* [STATED GOAL 1]:
Would you write out the passage of the Iraq war discussion starting at "Rob, You’re right" and ending at "at another time."?

* [SOURCE DOCUMENT]:
┄┄┄┄┄┄

If you do, then, give some thought to removing yourself to Iraq and putting the courage of your convictions to the test. Why didn’t you, confused fella, put the courage of your convictions to the test and join some kind of anti-Saddam resistance in Iraq in the first place? But no, you think it’s perfectly alright to send other people to kill and die and waste other people’s money to feed your paranoia and your delusions of grandeur and make a mess of things. I sure hope the US government gets its ass kicked in Iraq, which seems to be the only way to teach them a lesson that’s remembered for a few decades.
Rob, You’re right to point to Habermas’ idealism—for along with Kant he believes that with enough debate in the public sphere, the most reasonable course of action would be the one chosen by a democracy. This form of sovereignty is hardly the most effective or the most efficient, but I’m tired too, and will try to respond to some of your other points at another time.
“I sure hope the US government gets its ass kicked in Iraq, which seems to be the only way to teach them a lesson that’s remembered for a few decades.” You hope for the death of hundreds of thousands and the enslavement of millions just to spite the US. The comments on this site are always a hoot.
The best thing in this Geras post is the link to an essay by Michael Walzer, who proposes that we think of the Israeli-Palestinian conflict as four wars going on in parallel. Two of these are just wars: the Israelis’ war for security within Israel’s borders, and the Palestinians’ war for a viable state. The two unjust wars are: the war to wipe Israel off the map, and the Likudniks’ war for a Greater Israel. Walzer’s idea, crudely summarised, is that we should support the two just wars and oppose the others. Geras doesn’t try to apply this approach to the Iraq conflict, but let’s see what happens if we do: there is, arguably, a just war to introduce democracy; an unjust war to extend American power in the region; a just Iraqi independence struggle; and an unjust war aimed at establishing a new tyranny. This last comes in several varieties: theocratic Sunni and Shiite, secular Baathist; but they are all unjust because of their ultimate aims. It is easy to see one reason why Geras doesn’t go down this road. If he confronts the fact that some of America’s war aims are unjust, while some of the insurgents’ demands are just, he will have to re-think his easy condemnation of the anti-war crowd.

┄┄┄┄┄┄

(Saved entries)

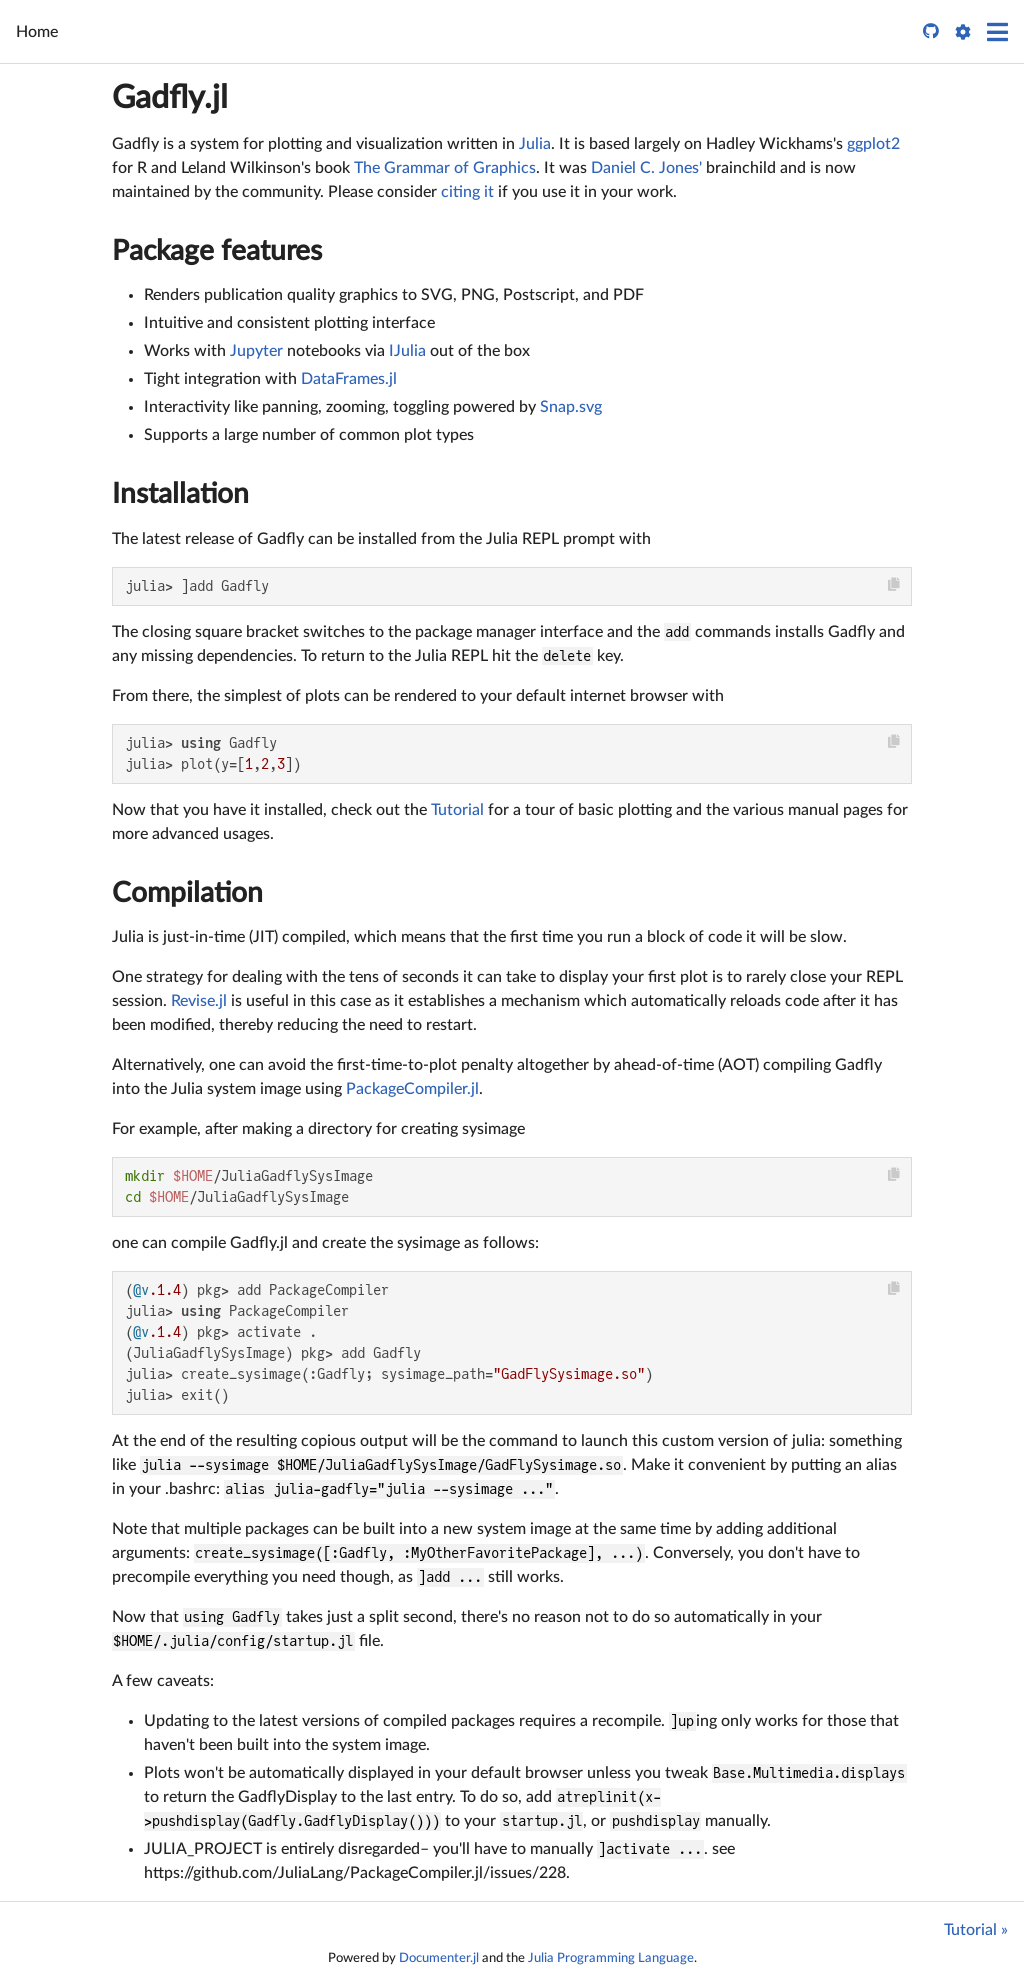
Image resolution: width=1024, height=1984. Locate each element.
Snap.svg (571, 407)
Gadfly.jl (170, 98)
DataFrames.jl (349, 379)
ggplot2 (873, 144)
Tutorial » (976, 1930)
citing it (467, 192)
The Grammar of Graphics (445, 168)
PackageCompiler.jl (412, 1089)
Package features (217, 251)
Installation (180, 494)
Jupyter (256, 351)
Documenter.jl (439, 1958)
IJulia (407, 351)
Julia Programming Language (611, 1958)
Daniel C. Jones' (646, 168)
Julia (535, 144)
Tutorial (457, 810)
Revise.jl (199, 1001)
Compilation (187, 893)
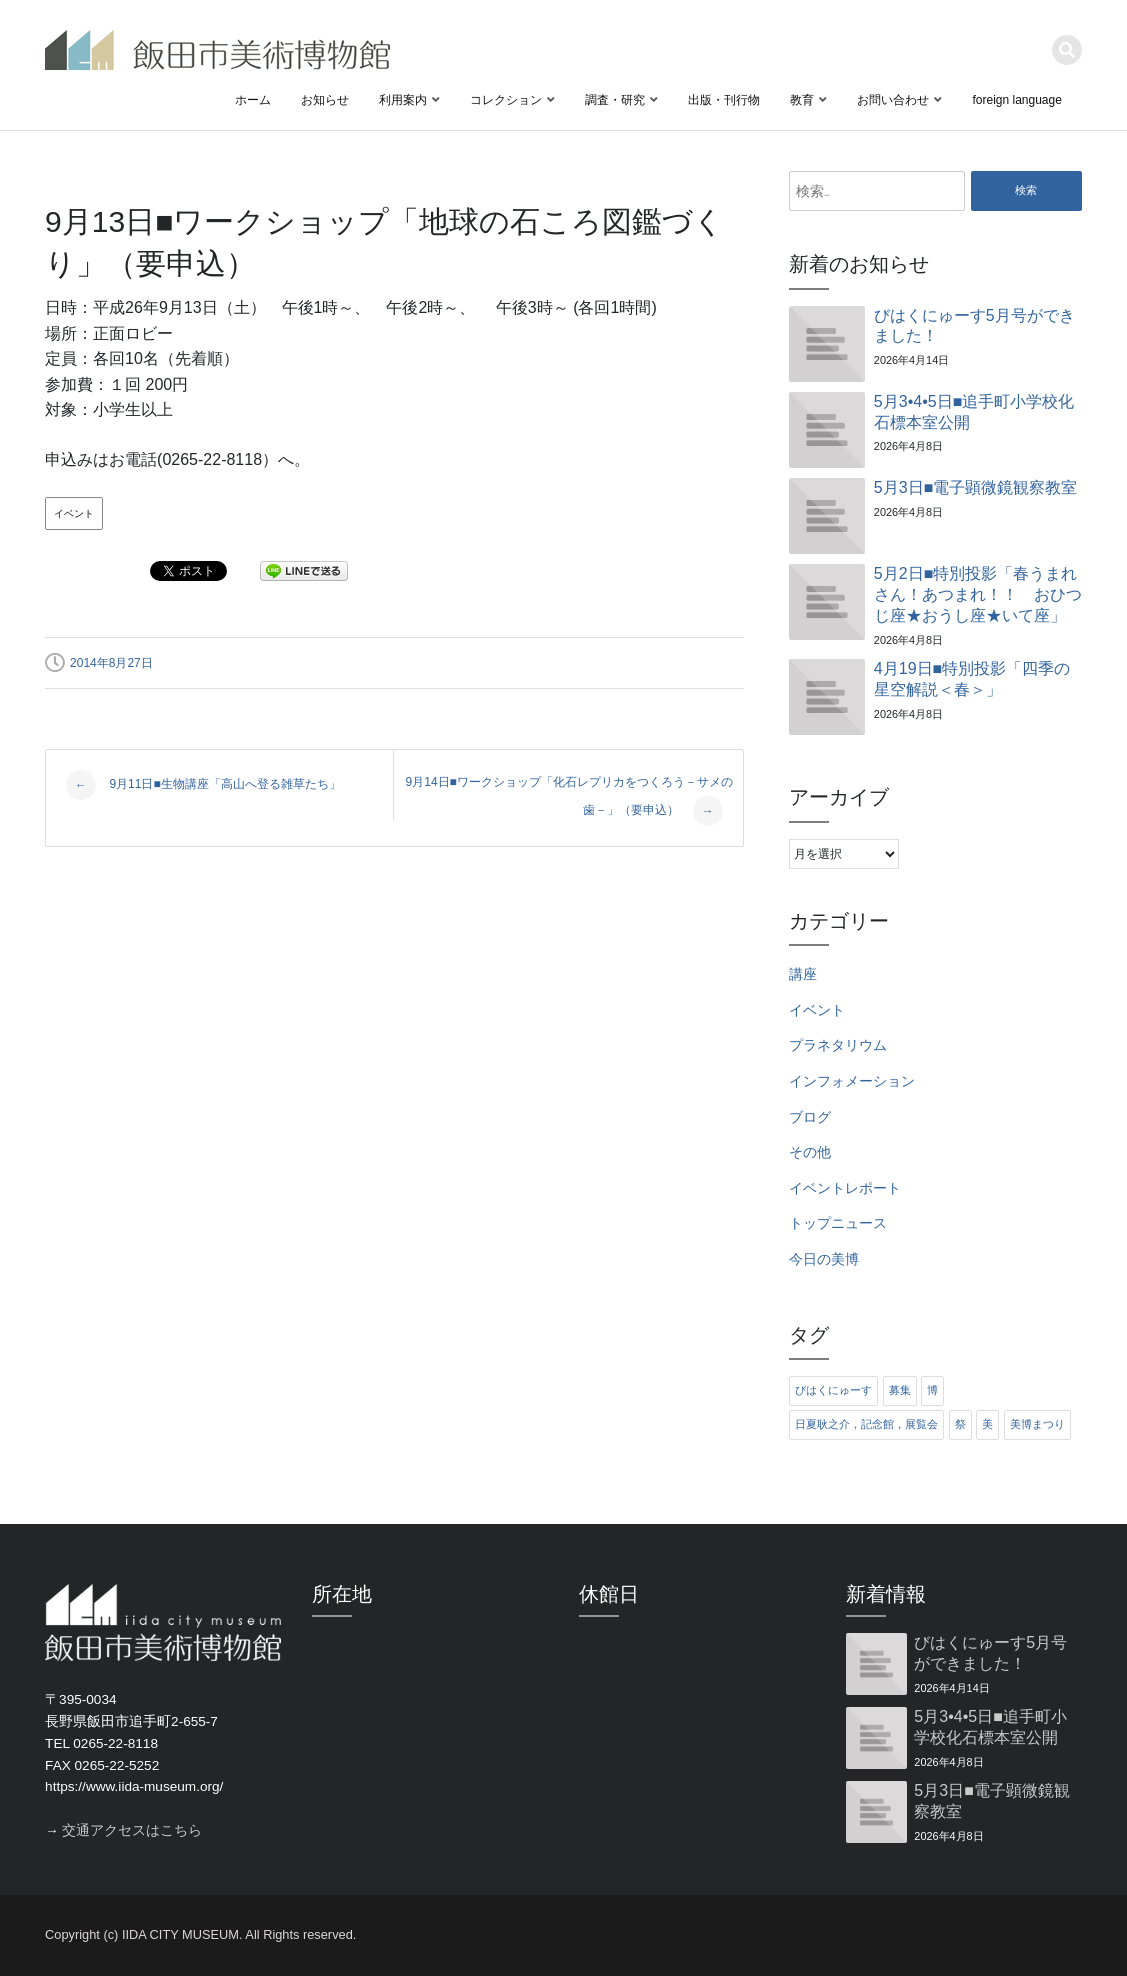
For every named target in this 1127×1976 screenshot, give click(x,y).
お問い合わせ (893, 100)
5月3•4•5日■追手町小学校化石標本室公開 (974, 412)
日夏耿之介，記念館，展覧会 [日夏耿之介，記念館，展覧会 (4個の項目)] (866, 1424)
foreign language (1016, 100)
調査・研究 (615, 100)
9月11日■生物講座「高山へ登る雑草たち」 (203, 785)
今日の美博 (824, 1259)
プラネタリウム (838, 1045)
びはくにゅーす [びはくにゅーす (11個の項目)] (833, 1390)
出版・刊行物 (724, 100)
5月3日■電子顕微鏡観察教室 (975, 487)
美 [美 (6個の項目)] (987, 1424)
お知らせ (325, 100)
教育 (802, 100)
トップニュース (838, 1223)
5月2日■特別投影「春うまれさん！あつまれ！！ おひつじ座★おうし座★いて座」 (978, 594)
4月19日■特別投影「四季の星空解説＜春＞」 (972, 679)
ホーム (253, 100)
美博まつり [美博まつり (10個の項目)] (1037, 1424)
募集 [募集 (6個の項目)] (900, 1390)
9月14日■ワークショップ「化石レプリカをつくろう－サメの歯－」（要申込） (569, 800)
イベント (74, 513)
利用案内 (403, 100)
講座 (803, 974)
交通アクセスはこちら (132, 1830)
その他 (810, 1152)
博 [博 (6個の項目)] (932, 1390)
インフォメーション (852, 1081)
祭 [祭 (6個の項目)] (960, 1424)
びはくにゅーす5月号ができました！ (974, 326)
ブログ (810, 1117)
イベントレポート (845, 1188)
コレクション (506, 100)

┄┄┄┄┄┄

* [STATED GOAL 2]:
Can you put the lines of the listing, starting at the line that contains "祭 [祭 (6個の項目)] (960, 1424)" and ending at the last line of the listing (both included), into a JSON list of strings with one string per line and blank lines left out?

* [RESULT 1]:
Rob, You’re right to point to Habermas’ idealism—for along with Kant he believes that with enough debate in the public sphere, the most reasonable course of action would be the one chosen by a democracy. This form of sovereignty is hardly the most effective or the most efficient, but I’m tired too, and will try to respond to some of your other points at another time.

* [RESULT 2]:
[
  "祭 [祭 (6個の項目)] (960, 1424)",
  "びはくにゅーす5月号ができました！ (974, 326)",
  "ブログ (810, 1117)",
  "イベントレポート (845, 1188)",
  "コレクション (506, 100)"
]